A library preservation team rushed to remove a cluster of books that suffered water damage, said Matt Glickman, the evening supervisor at Cross Campus Library. Maintenance personnel also removed thousands of square feet of ceiling tile to prevent it from deteriorating, facilities managers said. A staff area on the lower level was also closed, disrupting library operations as students returned to campus, but facilities officials said they expect Machine City to reopen by the end of the week.
Glickman said the steam dampened a relatively low-value collection of new books that had not yet entered circulation. He said he does not know precisely how many volumes were affected, but said a truckload were shipped to Chicago for treatment.
“Any type of water damage is bad,” he said. “If it had been an area where there were books of high value, it would have been a huge concern.”

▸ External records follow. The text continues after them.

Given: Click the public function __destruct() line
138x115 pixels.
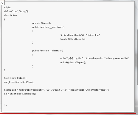Looking at the screenshot, I should pyautogui.click(x=48, y=51).
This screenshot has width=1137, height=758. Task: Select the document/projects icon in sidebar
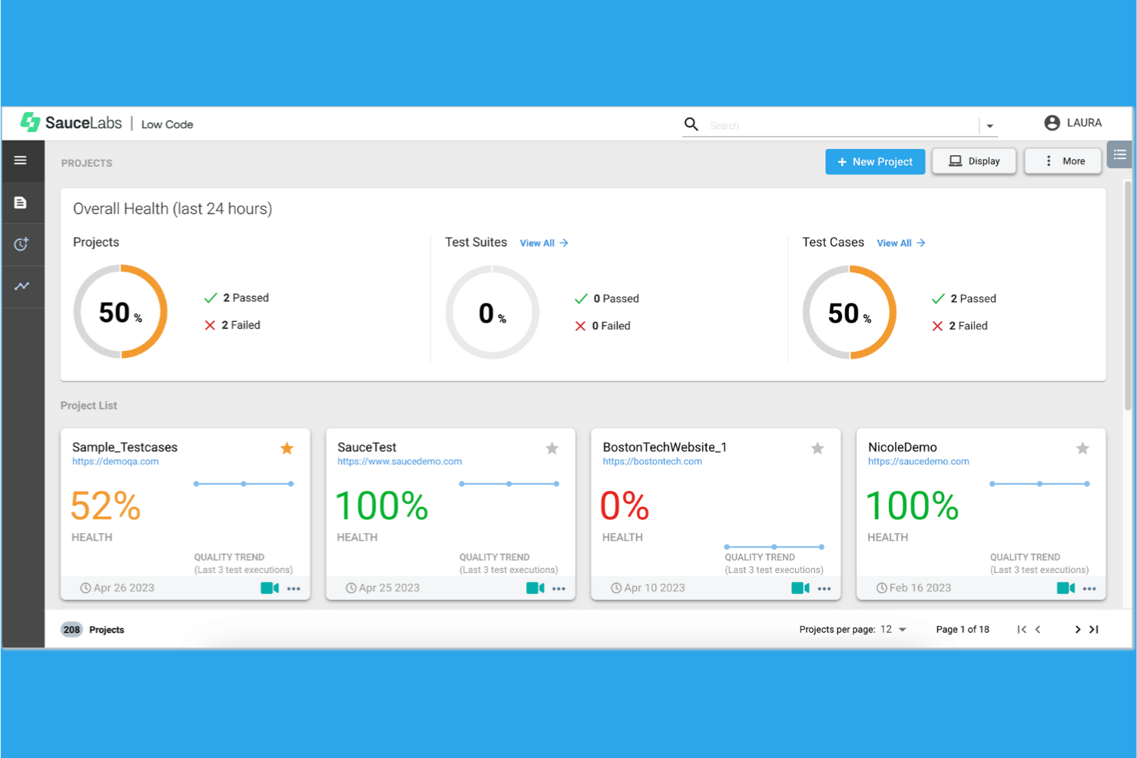tap(20, 202)
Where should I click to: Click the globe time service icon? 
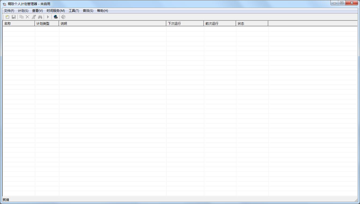coord(56,17)
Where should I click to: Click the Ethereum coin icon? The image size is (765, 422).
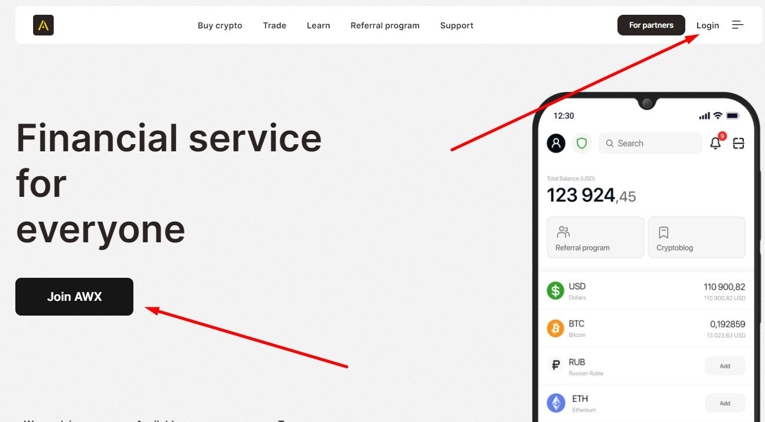[555, 403]
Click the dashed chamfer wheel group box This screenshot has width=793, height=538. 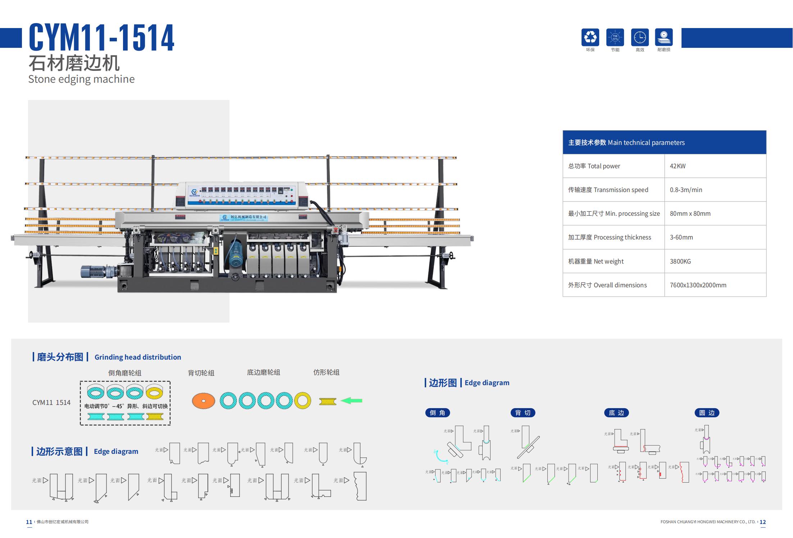[x=125, y=403]

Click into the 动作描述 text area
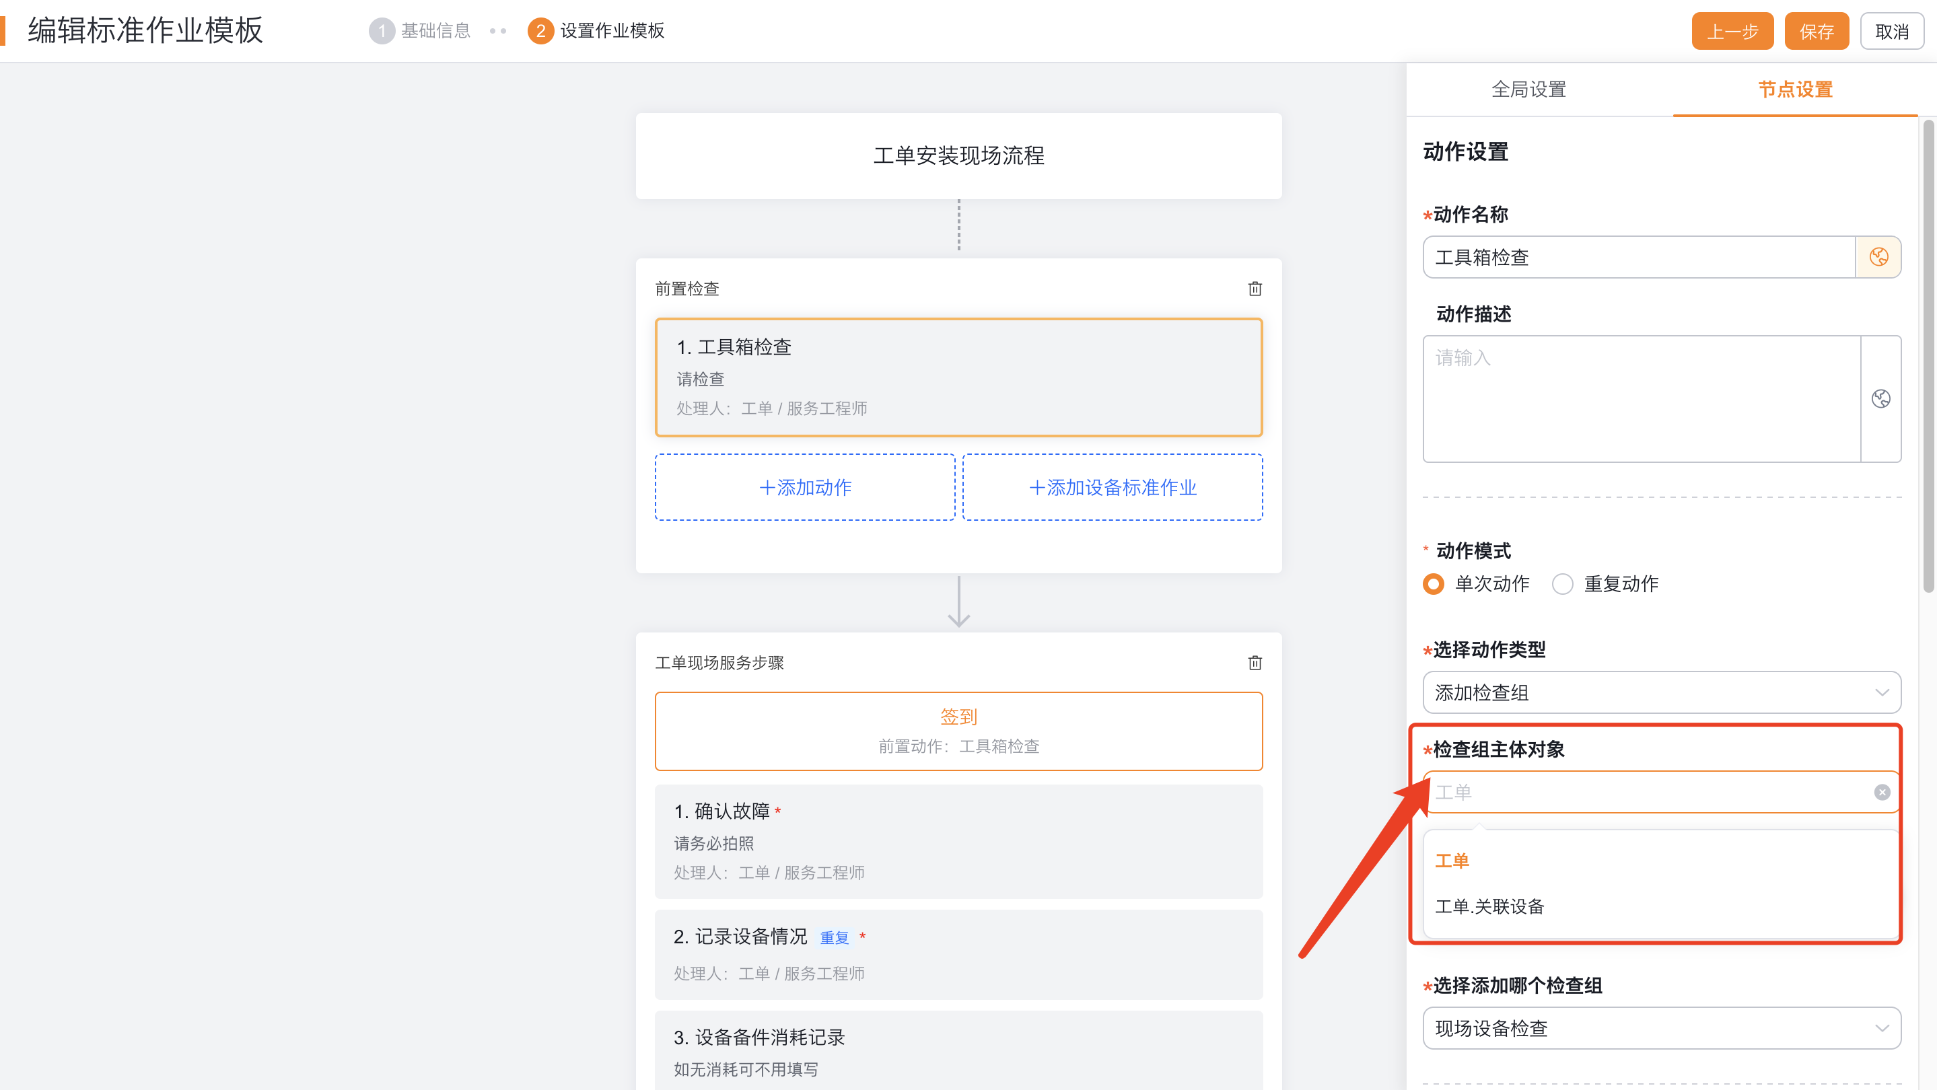coord(1639,398)
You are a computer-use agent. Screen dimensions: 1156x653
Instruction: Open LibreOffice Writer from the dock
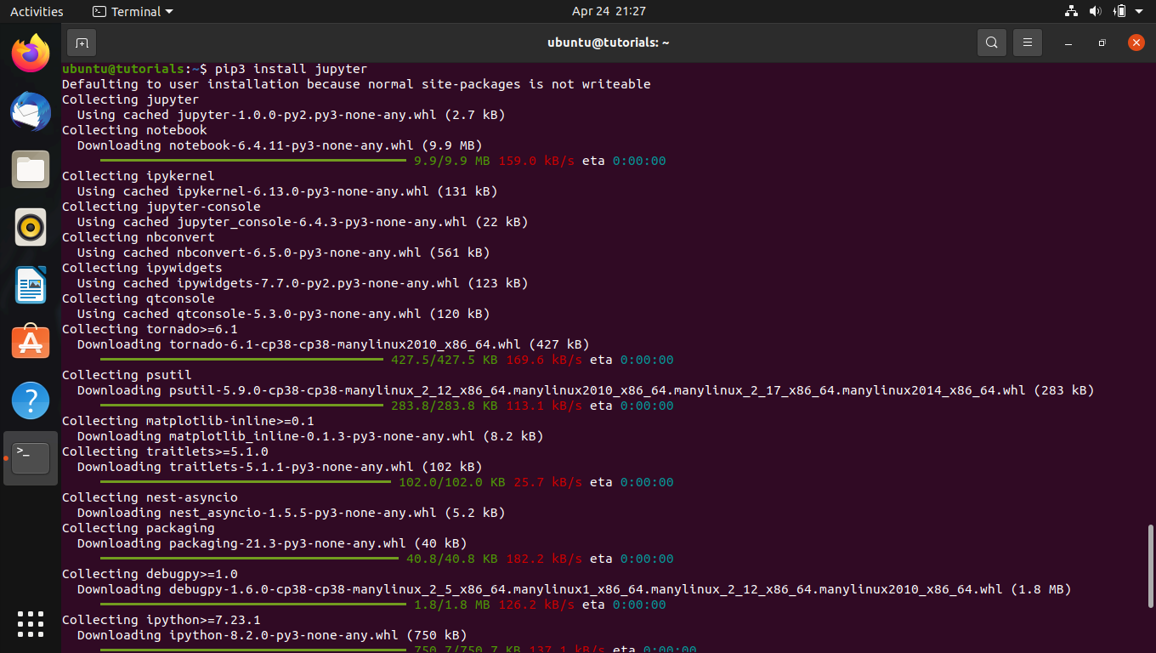31,285
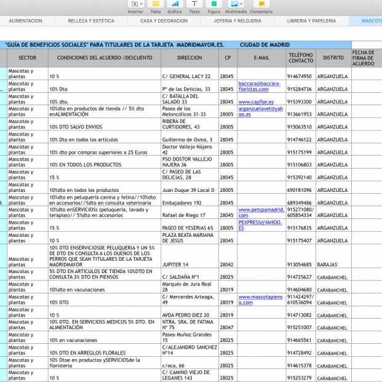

The leak occurred when a valve in the basement of Trumbull College failed for reasons still being investigated, said John Bollier, associate vice president for facilities operations. Authorities were not aware of the situation until heat from the steam set off a fire sprinkler in Sterling.
“By the time we got there, there was significant amount of steam buildup,” Bollier said.
Maintenance personnel responded by airing out the area and setting up dehumidifiers. Machine City will remain cordoned off while workers replace the ceiling tiles, which would have developed mildew after being saturated with water.
Even a small amount of moisture can decrease a book’s life span or even destroy it, Glickman said. The number of volumes damaged exceeded the library’s capacity to perform in-house repairs, so most were shipped to facilities that will preserve them through a freezing process.
The library staff’s main challenge now is processing a heavy back-to-school workload without the use of its staff area, which housed a number of employee offices, Glickman said.
“When 10 people get displaced without warning, it causes a little havoc,” he said.
Glickman said the Machine City and other affected areas will probably reopen by the beginning of next week, but the computers inside are still being checked for damage.
Facilities officials said the faulty valve may have been damaged by ongoing renovations to Trumbull or simply by old age. Director of Facilities Operations Eric Uscinski said such valve failures are unusual, but not unexpected.
“The places are inspected, but you’ve got miles of pipe, and these things happen,” he said.
Nobody was injured because of the leak, Uscinski said. Damage to the building was minimal.
Library personnel said they were relieved that staff were not in the building when the leak occurred.
“From what people have said to me, it could have been a lot worse,” said Mary Ellen Sellitto, a coordinator at SML. “It was lucky that it happened when no one was here, so no one was hurt.”